*** Opening DATA FOR PROCESSING ***

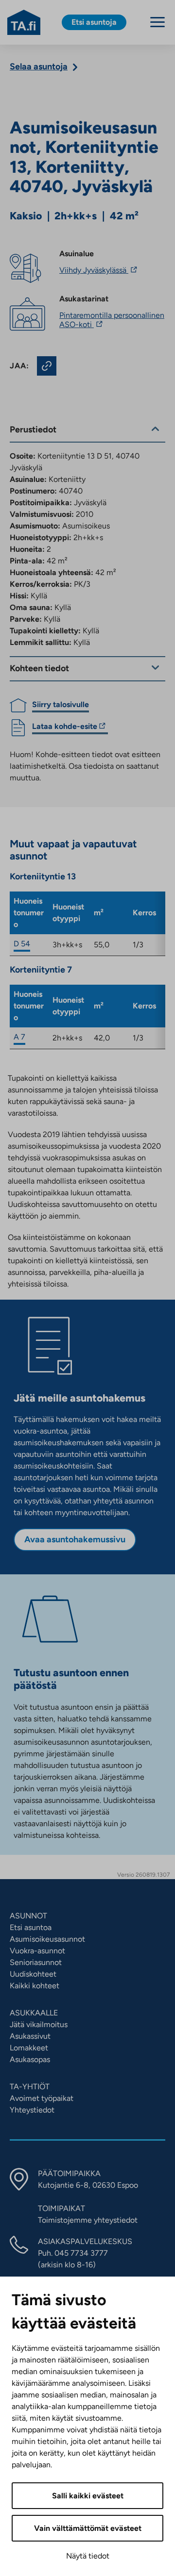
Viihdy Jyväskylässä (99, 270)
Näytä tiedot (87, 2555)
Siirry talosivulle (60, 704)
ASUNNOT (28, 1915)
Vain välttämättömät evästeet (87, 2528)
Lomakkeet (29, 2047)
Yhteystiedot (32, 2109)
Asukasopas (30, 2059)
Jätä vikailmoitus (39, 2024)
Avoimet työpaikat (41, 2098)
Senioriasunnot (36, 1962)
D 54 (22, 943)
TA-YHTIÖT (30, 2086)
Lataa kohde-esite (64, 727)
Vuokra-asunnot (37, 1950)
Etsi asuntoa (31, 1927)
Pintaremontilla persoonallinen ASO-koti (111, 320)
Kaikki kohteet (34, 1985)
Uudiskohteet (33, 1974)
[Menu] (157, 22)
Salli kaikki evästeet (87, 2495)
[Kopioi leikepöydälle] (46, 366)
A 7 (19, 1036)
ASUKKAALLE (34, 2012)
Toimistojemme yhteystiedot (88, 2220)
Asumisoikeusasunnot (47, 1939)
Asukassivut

*** Closing DATA FOR PROCESSING ***

Where does the word "evästeet" appear in the listing? List each line that holds it.

*RESULT OF THIS EXERCISE*:
Vain välttämättömät evästeet (87, 2528)
Salli kaikki evästeet (87, 2495)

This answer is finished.